I was out for a walk one day in a rather deserted natural area. I literally stumbled across the old bottle. What the heck, I thought as I gave it a rub, you only live once.
"You only get one wish," the genie said. "And it can't be a wish that applies only to you."
I took out a pen and paper from my backpack and carefully wrote down my wish.
"So reverse the US back to March 1, 2009, and the rest of the world to March 1, 2013, but have everyone keep their knowledge of what will happen in the future?"
"Yes."
"Interesting wish. Done."
He snapped his fingers.
*
On March 2, 2009, it was announced that the US...
[What's that? You want me to skip the boring stuff? I'll just say things improved a lot. Fast forwarding...]
On March 2, 2013, Russian oligarchs arranged for...
[Oh, you want me to skip this part entirely? Very well. Let's again just say that things improved a lot. Moving on...]
And last but not least, in October of 2019, the live animal market in Wuhan, China, was permanently shut down by the Chinese government. A global plague was thus prevented.
And what changes did I myself make, you ask?
Well, I went and applied for the job I always wanted, instead of being a wimp and thinking I didn't have a chance. I got the job and started a solid, not spectacular, career. I saved up enough money so that when the woman I'd been crushing on for 20 years was kicked out of her house by her cheating partner -- a thing I knew would happen in mid-2022 -- I could take her in. (She knew it too, of course, but hoped that by being a more subservient woman the second go-round, she'd keep him from straying. That's not how these things work.)
And sure enough, Trixie posted a desperate message on social media in late July of 2022. This time, I was able to message her that I had a place for her. Rather than wring my hands in frustration, I could actually do something. I transferred her $500 so she could drive across four states and pay for a hotel room en route.
She arrived on a Friday evening. I gave her a big smile and helped her get her things out of the car.
"Thanks, Keith."
"I'm just glad I could help, Trixie."
I stashed her stuff in the spare bedroom while I admired her body. Trixie was the very definition of "BBW". Her curves had curves stacked on top of them. Her ass was the size of a dishwasher, to borrow a phrase coined by Jason Woolley. Huge tits, too -- G-cups, she informed me as I stared thirstily at them. Wavy blonde shoulder-length hair, and about five feet tall. (I'm trim, toned, with all my hair, both face and body, permanently removed and a shaved head -- when I used to go clubbing in my younger days, I would oil up and wear a shirt I would leave unbuttoned. It attracted a certain type of girl into my bed. It also looked really good when I would go to the beach in the summer. And I'm six-foot-three, so Trixie's head would naturally find a place on my chest when we snuggled -- at least that was the plan.)
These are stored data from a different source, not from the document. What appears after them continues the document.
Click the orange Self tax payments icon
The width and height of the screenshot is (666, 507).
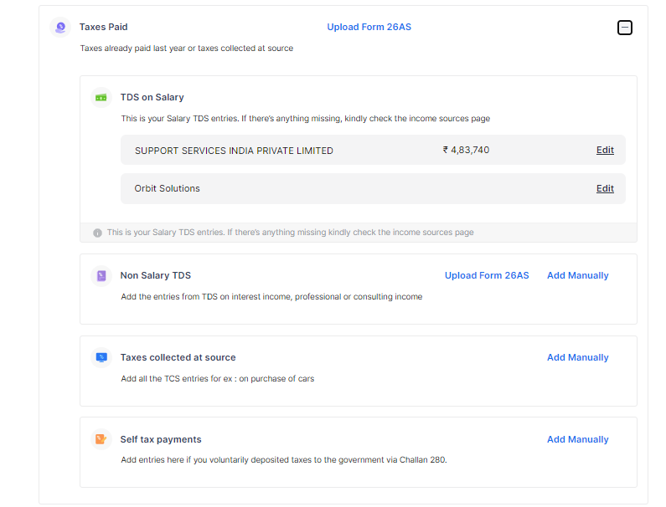coord(101,439)
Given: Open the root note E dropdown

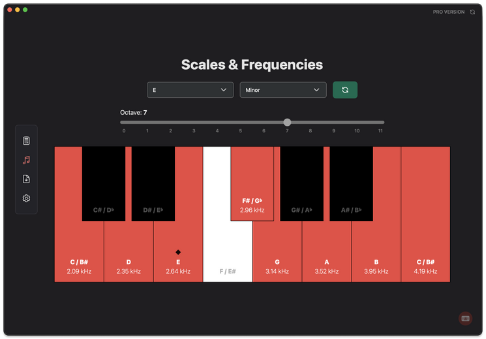Looking at the screenshot, I should [x=190, y=90].
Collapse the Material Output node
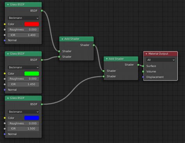This screenshot has height=143, width=185. click(146, 54)
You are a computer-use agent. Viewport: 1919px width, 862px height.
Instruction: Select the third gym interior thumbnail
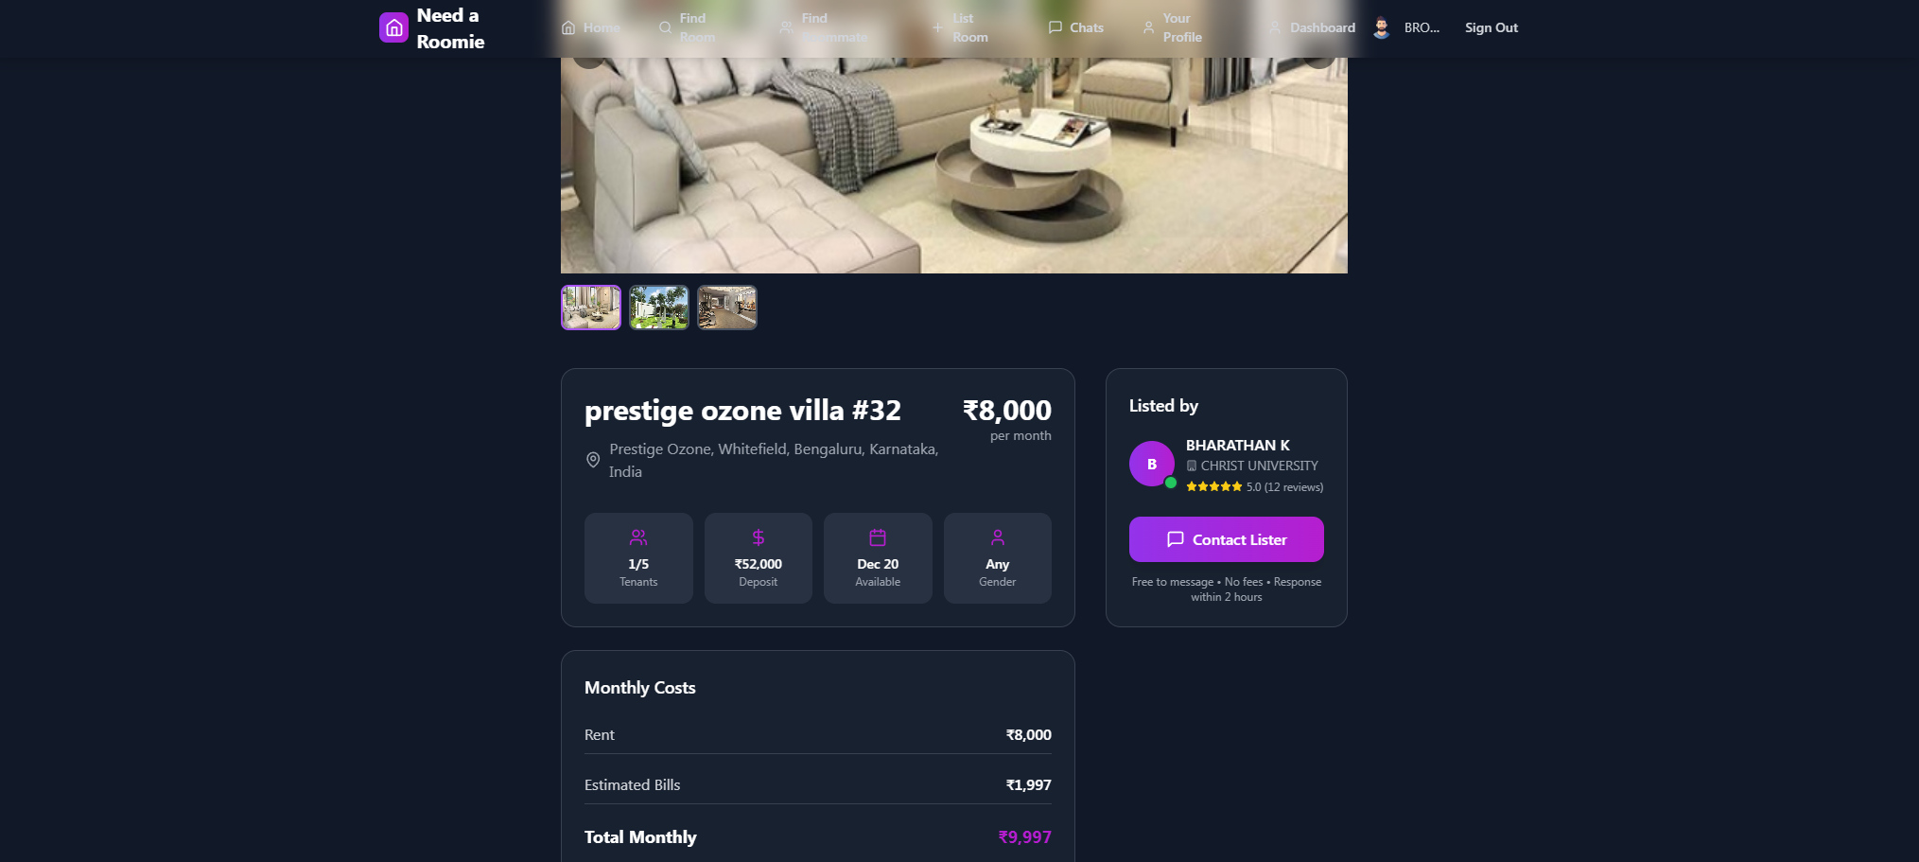pos(727,308)
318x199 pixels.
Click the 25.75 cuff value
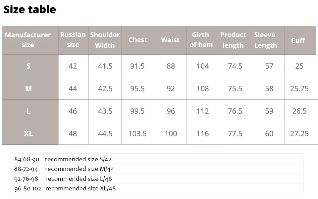[x=299, y=88]
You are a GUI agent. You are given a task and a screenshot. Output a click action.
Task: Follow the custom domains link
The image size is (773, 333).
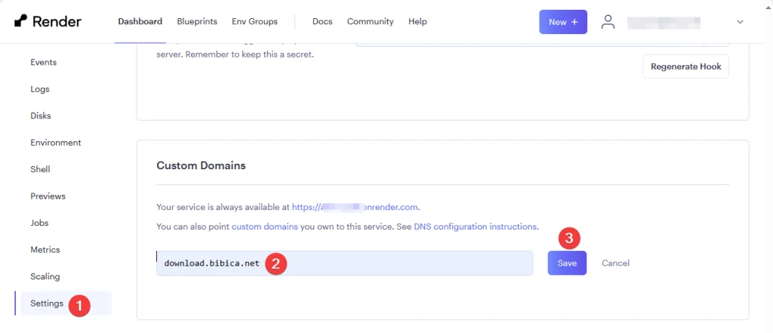265,227
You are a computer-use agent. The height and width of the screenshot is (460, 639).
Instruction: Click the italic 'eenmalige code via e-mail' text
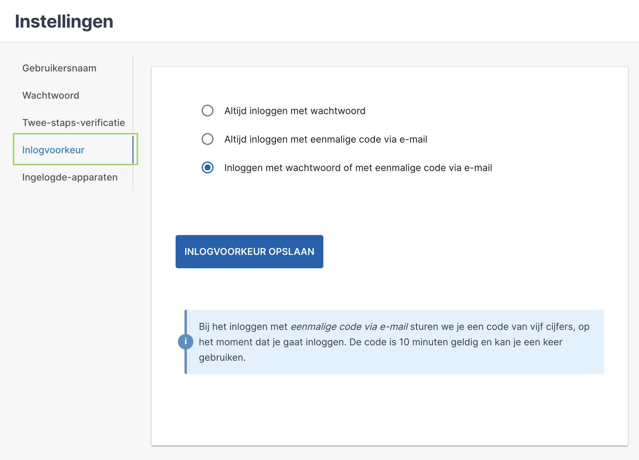click(x=349, y=327)
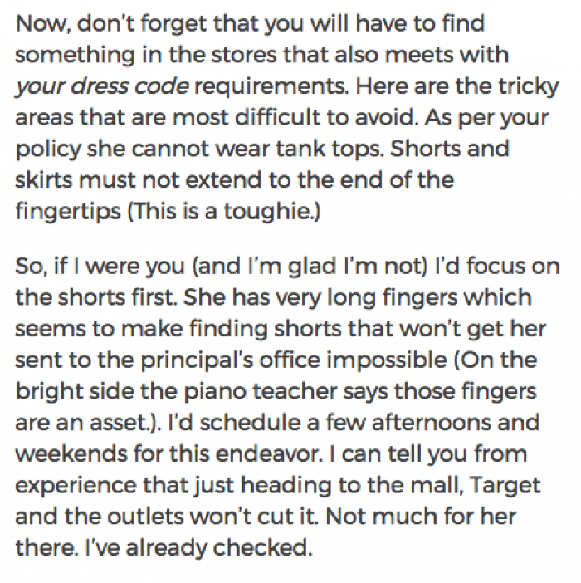Click the words "piano teacher"
The height and width of the screenshot is (583, 581).
261,391
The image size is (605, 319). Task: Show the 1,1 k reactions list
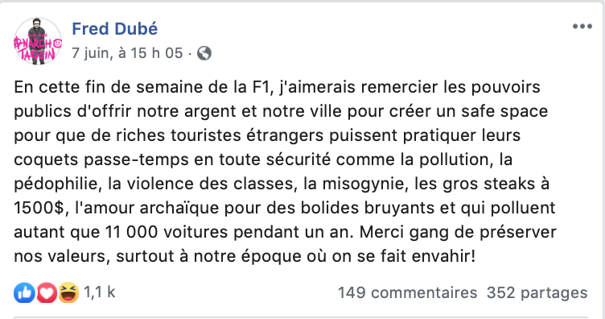click(100, 292)
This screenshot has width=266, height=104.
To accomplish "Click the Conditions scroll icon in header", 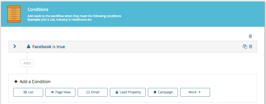I will click(x=14, y=14).
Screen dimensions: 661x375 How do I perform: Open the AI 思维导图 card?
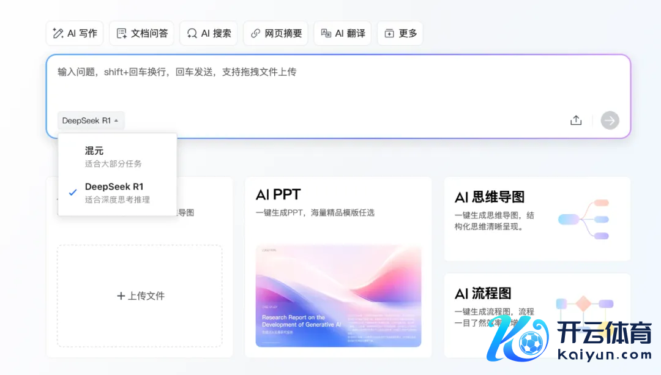(537, 217)
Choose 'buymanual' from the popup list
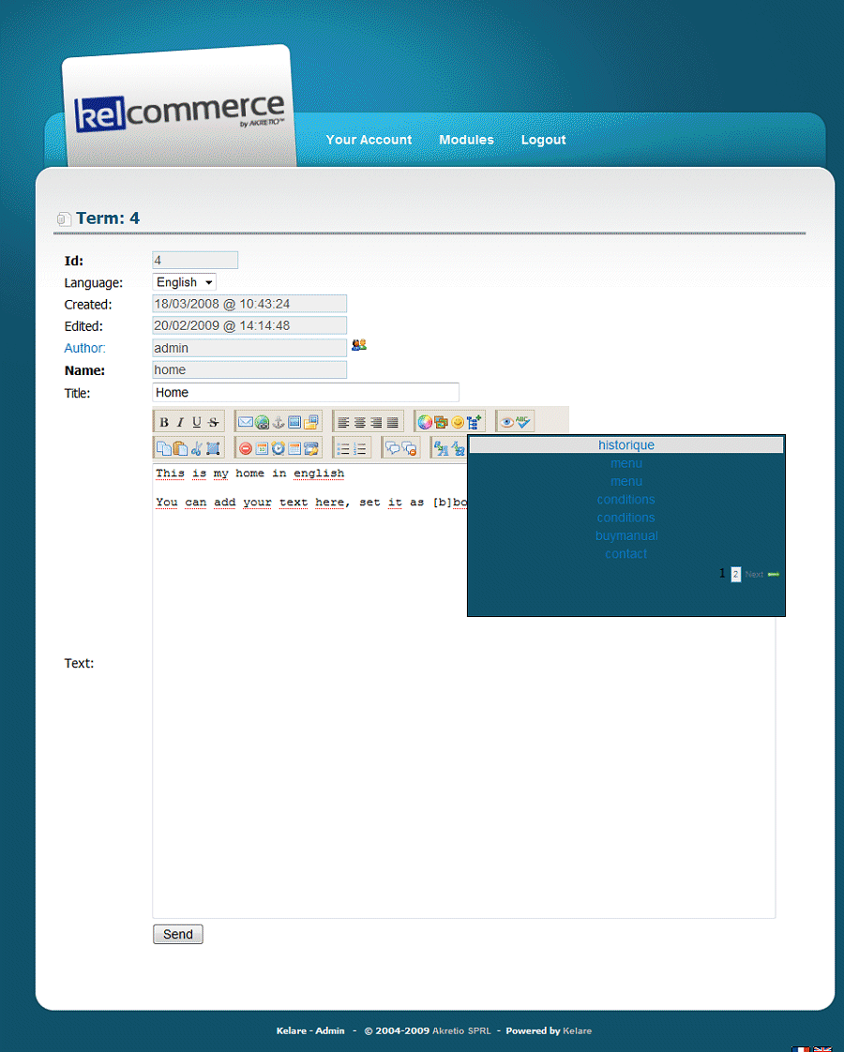Image resolution: width=844 pixels, height=1052 pixels. pos(626,535)
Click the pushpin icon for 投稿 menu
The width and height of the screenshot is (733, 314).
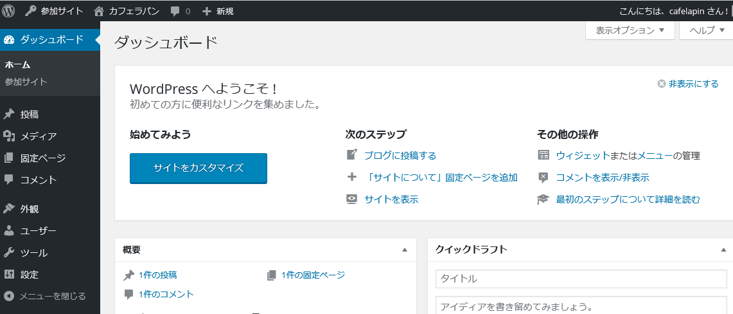point(9,115)
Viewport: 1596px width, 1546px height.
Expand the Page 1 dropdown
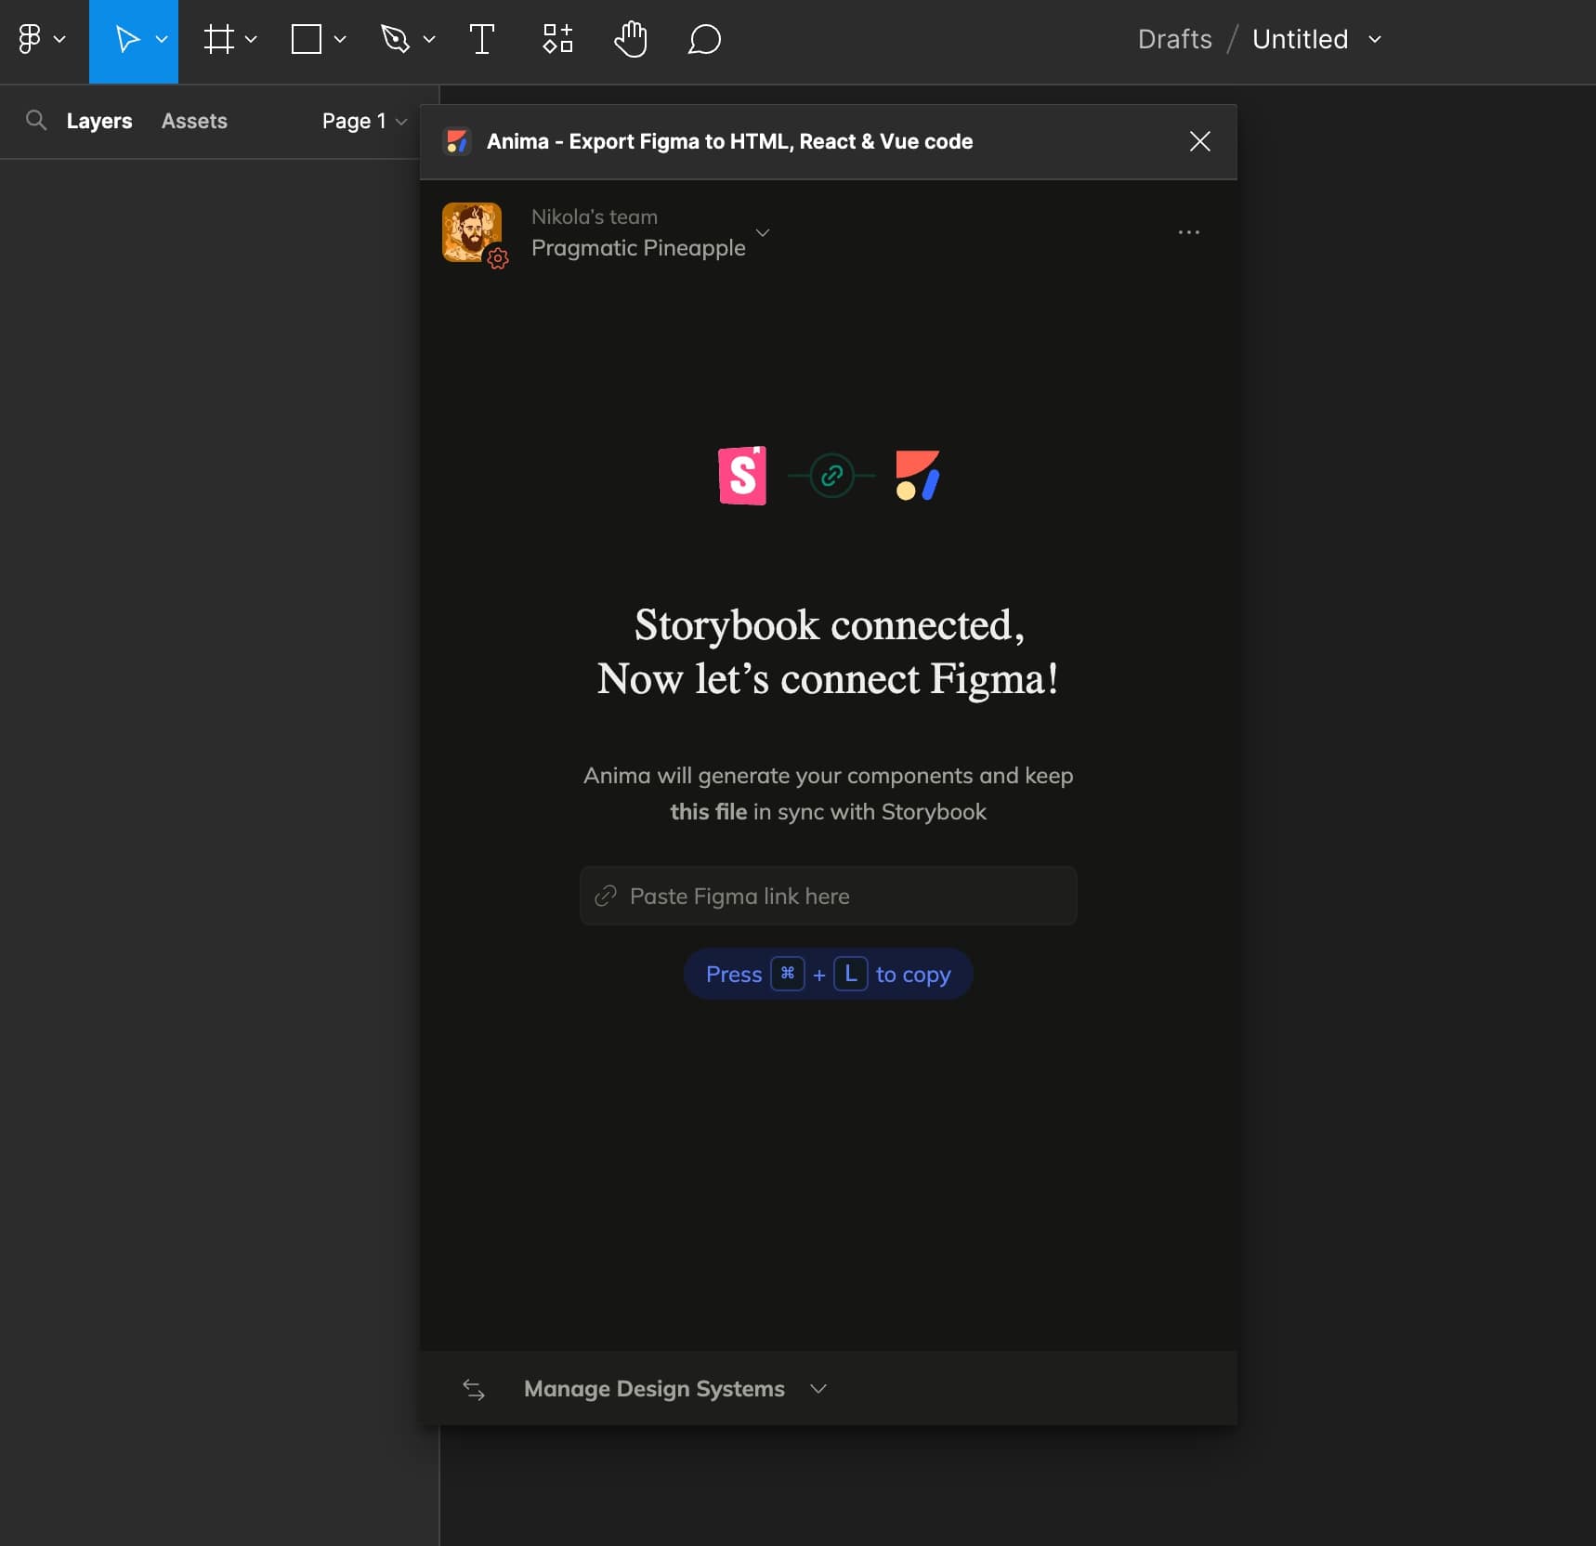point(364,121)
I told her the hall bathroom was hers to use. The master bedroom, where I slept, had its own bathroom. She thanked me and gave me a hug. I was glad to hold her. My hands roamed down to her rear and I gave her butt a grope.
Trixie giggled. "You must think I'm pretty."
"Not at all," I replied, "Pretty means someone who has a nice face but no good features below the neck. I think every inch of you from your toes all the way up to the top of your head is gorgeous." I gave her butt another squeeze. "Of course, certain features are *particularly* attractive."
She giggled again. "My ex didn't think so. That's why he cheated. He said my ass was too big and I had a couple too many spare tires."